_ЗАДАНИЕ A_: Оформите нумерованным списком записи с самой первой строки до строки с «The image size is (500, 270).», включая обе, и уберите пустые строки.
________
Изменить стиль страницы

Можно смело утверждать, что образ Сирен являлся единственным «источником вдохновения» Сэмюэла Колриджа, – по крайней мере, все три уже упоминавшихся главных его произведения – «Сказание о Старом Мореходе», «Кубла Хан» и «Кристабель» – посвящены почти исключительно этой теме, причем следует отметить, что, хотя Колридж прекрасно знал Гомера, литературное заимствование в данном случае исключено (по причинам, которые станут очевидны ниже). Можно сказать, что мы наблюдаем здесь воздействие мифологемы «в чистом виде» – без каких-либо «материальных посредников».
________
_ЗАДАНИЕ B_: Перескажите короче абзац текста о Колридже, который начинается словами «Можно смело утверждать», и сохраните главные факты.
________
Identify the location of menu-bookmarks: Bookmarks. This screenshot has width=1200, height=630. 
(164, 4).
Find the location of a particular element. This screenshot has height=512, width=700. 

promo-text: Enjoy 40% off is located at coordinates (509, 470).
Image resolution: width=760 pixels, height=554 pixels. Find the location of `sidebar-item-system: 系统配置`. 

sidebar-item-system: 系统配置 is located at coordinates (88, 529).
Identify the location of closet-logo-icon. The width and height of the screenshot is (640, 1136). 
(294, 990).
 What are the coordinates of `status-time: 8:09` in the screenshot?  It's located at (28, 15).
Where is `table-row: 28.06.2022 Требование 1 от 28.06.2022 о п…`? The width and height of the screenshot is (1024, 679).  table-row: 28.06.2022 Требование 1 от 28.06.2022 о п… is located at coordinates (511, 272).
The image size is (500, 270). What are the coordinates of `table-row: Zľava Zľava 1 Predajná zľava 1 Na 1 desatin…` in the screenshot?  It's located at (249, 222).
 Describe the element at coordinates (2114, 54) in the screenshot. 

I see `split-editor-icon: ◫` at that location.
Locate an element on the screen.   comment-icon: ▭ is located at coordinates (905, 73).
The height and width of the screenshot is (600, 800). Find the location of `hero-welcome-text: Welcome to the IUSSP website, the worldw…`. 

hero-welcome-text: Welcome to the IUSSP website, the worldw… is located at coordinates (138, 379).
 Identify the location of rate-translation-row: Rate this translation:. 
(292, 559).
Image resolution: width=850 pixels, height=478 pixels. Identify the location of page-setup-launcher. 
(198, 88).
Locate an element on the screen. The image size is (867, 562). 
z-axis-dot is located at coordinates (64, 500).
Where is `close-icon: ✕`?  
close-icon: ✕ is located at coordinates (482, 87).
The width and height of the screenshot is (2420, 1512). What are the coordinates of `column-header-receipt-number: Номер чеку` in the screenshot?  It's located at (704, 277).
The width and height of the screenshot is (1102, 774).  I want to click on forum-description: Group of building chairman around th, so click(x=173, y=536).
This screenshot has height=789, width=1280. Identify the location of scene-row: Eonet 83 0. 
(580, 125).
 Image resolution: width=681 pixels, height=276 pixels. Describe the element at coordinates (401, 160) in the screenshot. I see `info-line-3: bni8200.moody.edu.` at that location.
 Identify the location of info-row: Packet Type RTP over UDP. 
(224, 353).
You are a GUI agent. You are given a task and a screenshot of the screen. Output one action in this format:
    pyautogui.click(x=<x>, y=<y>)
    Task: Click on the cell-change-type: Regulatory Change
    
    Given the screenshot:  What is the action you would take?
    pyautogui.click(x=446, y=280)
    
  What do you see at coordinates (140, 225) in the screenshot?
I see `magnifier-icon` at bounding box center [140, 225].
________
_ОТВЕТ A_:
1. Identify the location of menu-bookmarks: Bookmarks. This screenshot has width=1200, height=630. 
2. (164, 4).
3. Find the location of a particular element. This screenshot has height=512, width=700. 
4. promo-text: Enjoy 40% off is located at coordinates (509, 470).
5. Image resolution: width=760 pixels, height=554 pixels. Find the location of `sidebar-item-system: 系统配置`. 
6. sidebar-item-system: 系统配置 is located at coordinates (88, 529).
7. Identify the location of closet-logo-icon. The width and height of the screenshot is (640, 1136). 
8. (294, 990).
9.  What are the coordinates of `status-time: 8:09` in the screenshot?  It's located at (28, 15).
10. Where is `table-row: 28.06.2022 Требование 1 от 28.06.2022 о п…`? The width and height of the screenshot is (1024, 679).  table-row: 28.06.2022 Требование 1 от 28.06.2022 о п… is located at coordinates (511, 272).
11. The image size is (500, 270). What are the coordinates of `table-row: Zľava Zľava 1 Predajná zľava 1 Na 1 desatin…` in the screenshot?  It's located at (249, 222).

_ОТВЕТ B_: Образ Сирен был единственным «источником вдохновения» Сэмюэла Колриджа: все три его главных произведения, «Сказание о Старом Мореходе», «Кубла Хан» и «Кристабель», почти целиком посвящены этой теме. Колридж хорошо знал Гомера, но литературное заимствование здесь исключено. Поэтому это воздействие мифологемы «в чистом виде», без «материальных посредников».